Europe: IFAJ delegates discuss the challenges for a sustainable food chain
Panel contributors included UK Champion for Global Food Security, Professor Tim Benton; Diana Spellman, MD of procurement agency, Partners in Purchasing; Dr Adam Staines, Joint Head of Agriculture and Food Security at BBSRC; Calum Murray, Lead Technologist in Sustainable Agriculture and Food at Innovate UK (Technology Strategy Board); Duncan Sinclair, Agriculture Manager at Waitrose; and LEAF Chief Executive, Caroline Drummond. In very focused contributions they outlined the challenges facing society in terms of population growth, obesity, food wastage and climate change and presented some of the work underway to address these issues.
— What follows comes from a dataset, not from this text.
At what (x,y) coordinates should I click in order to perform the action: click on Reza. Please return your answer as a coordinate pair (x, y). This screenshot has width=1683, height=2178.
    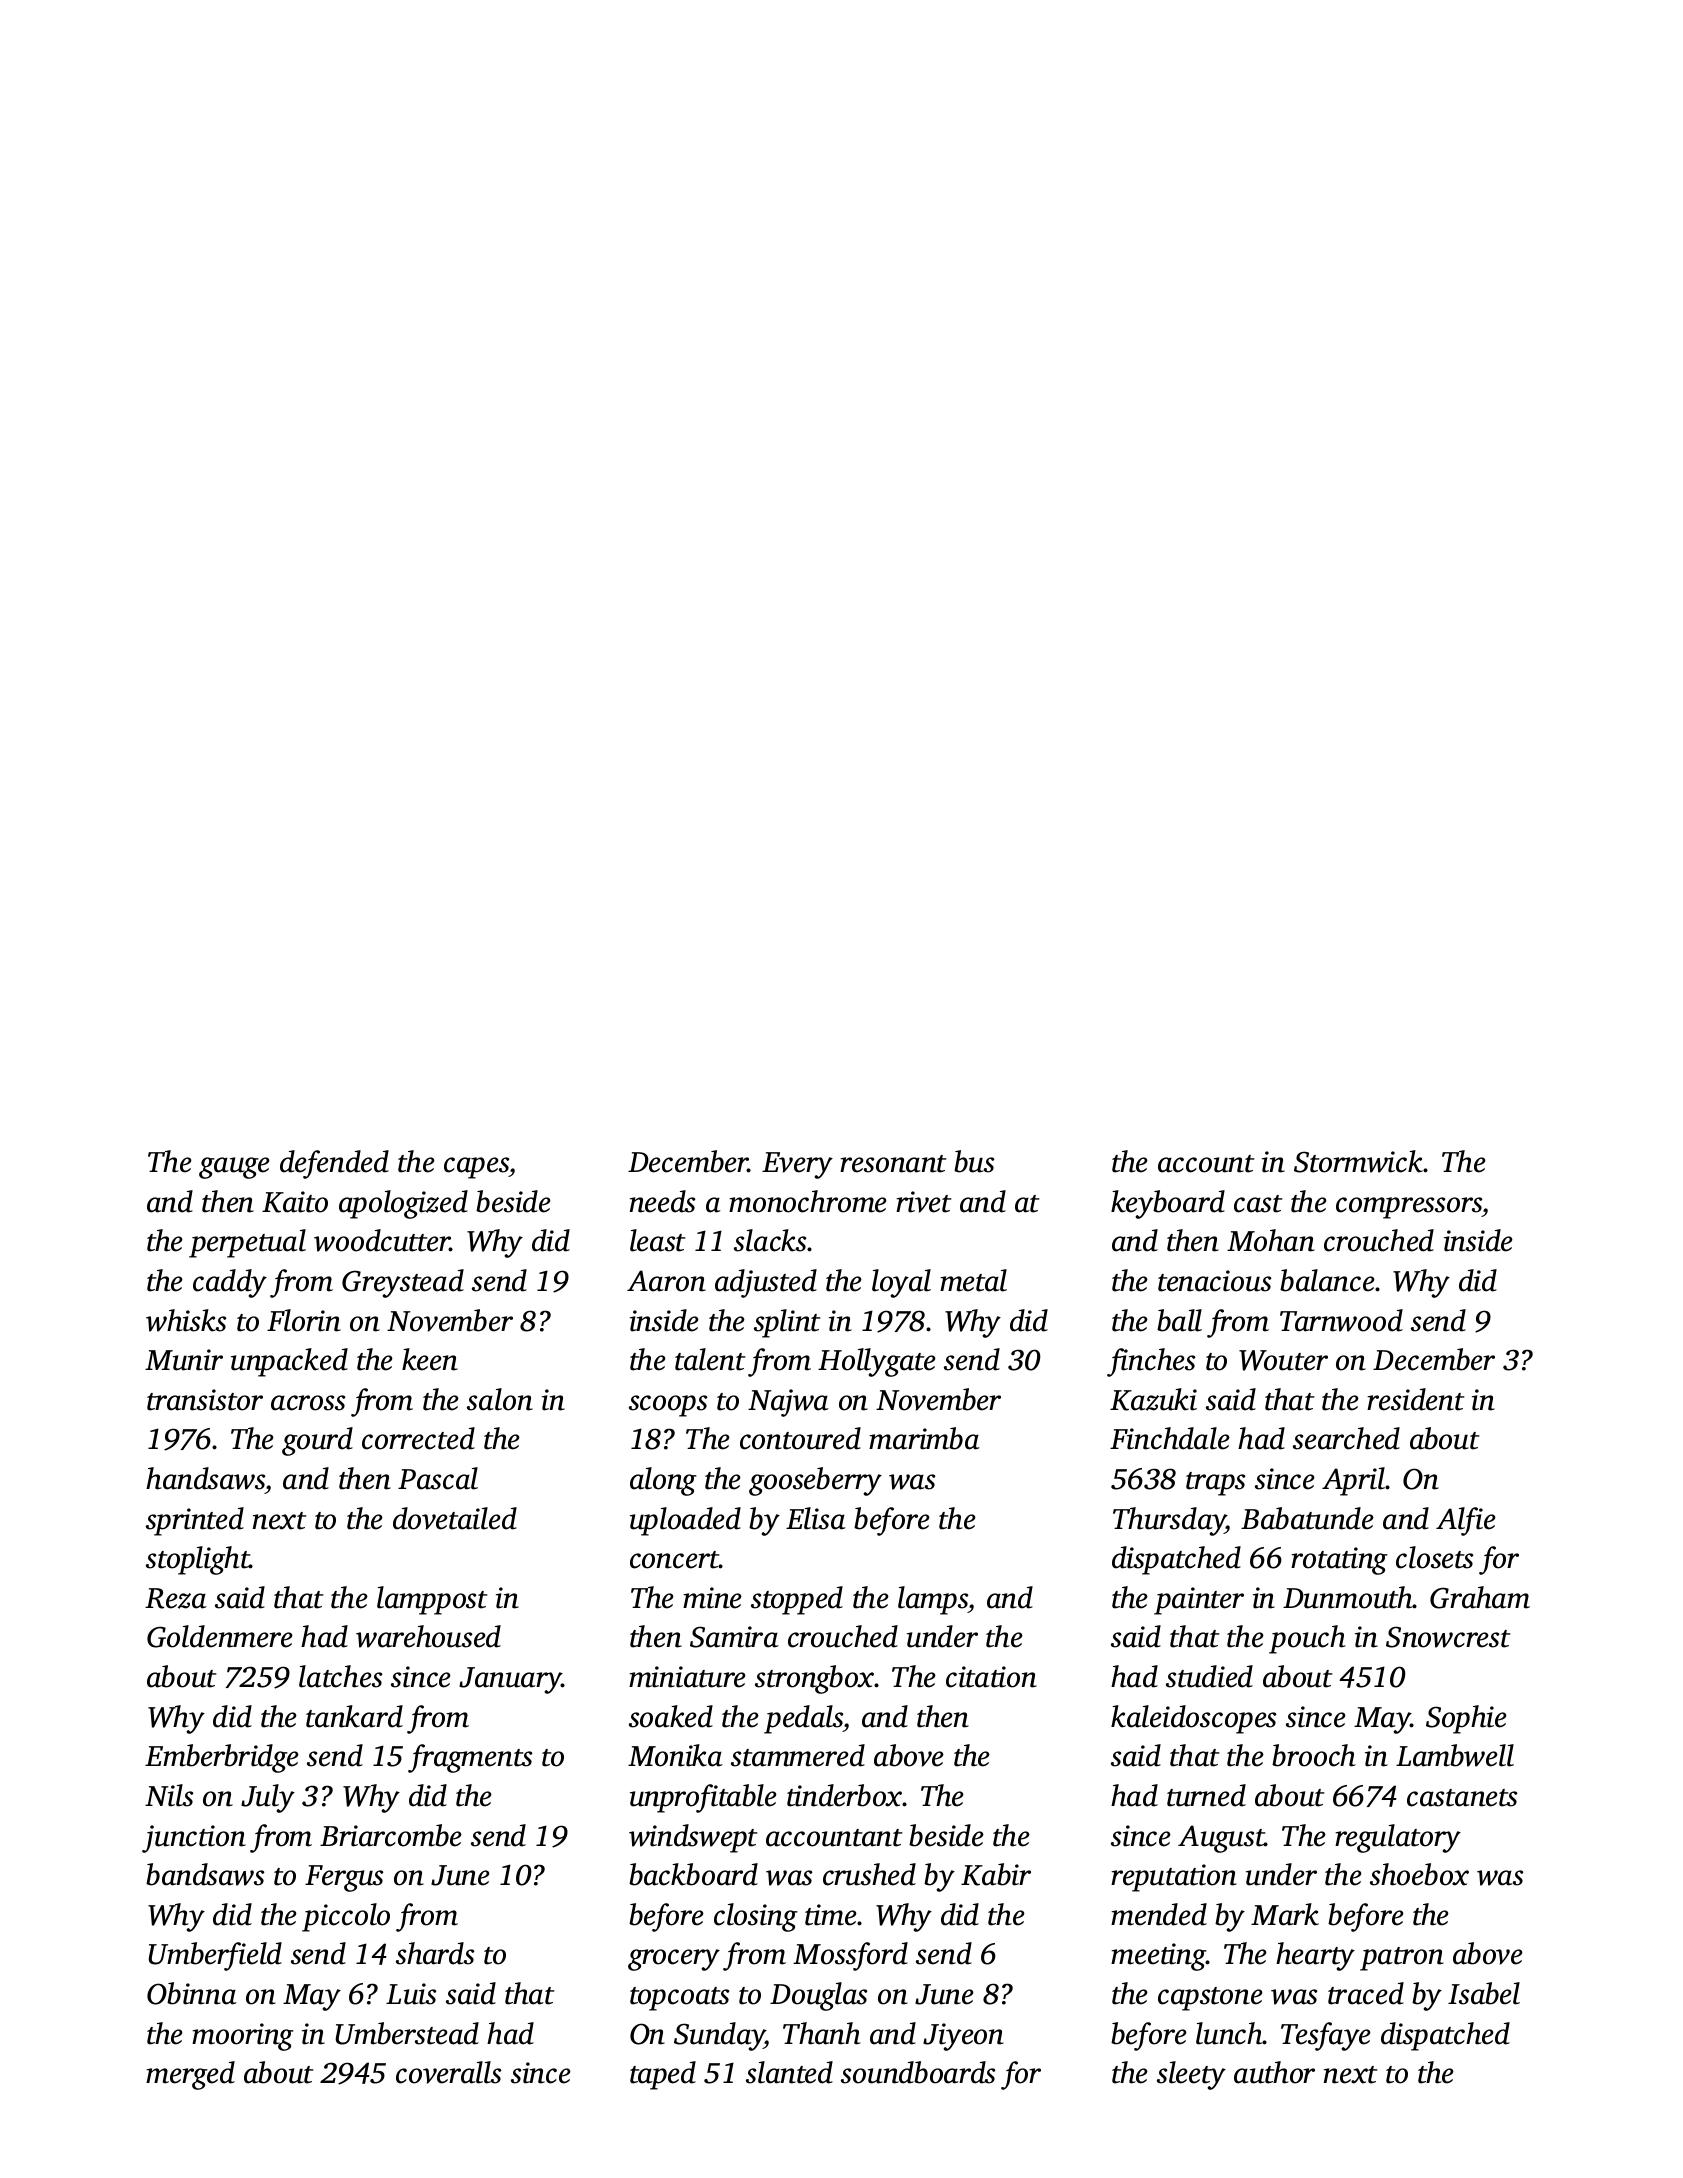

Estimates of a 35% increase in global population by 2050 and a potential 60% or more increase in demand for food were quoted. To meet this demand would require production of more food over the next 36 years than has ever been produced to date. The environmental costs of food production are substantial and with an emphasis on sustainability, increased production must be achieved in ways that place less pressure on the environment so that we preserve the capacity of the land for food production in the future.
The need to reduce waste was mentioned frequently and one example quoted, that 30% of viable food was said to be discarded as waste in London in 2010, highlighted the issue. Delegates were also told that over-consumption is now associated with more than one in five deaths globally, which is creating an enormous burden on public health systems. A key message from the meeting was that demand for food is not fixed and that linking food, the environment and public health suggests drivers for changes in diet: current calorific production could already feed an extra 4.5million people if we produced and ate less meat. A move in this direction, together with waste reduction, including cutting over-consumption (the world currently has over 1 billion over-weight people), could already go a long way to feeding a large number of extra mouths.
The challenges facing the UK Food Security Research Strategy include the requirement for more energy, more food and more water. Innovative solutions are being researched and developed by business enterprise, with funding assistance from the UK government, encompassing crop protection and disease control approaches, food processing efficiencies, new production technologies and engineering solutions. Innovation and change at farmer level too is constantly encouraged to move the industry towards a more sustainable food supply in the future.
It is clear that the solutions must be considered and introduced on a global scale and speakers anticipate that a global catalyst will be needed to make the necessary changes happen. The exciting and innovative research work being undertaken at many levels in the UK’s centres of excellence to address these global challenges will contribute to the solutions the world needs.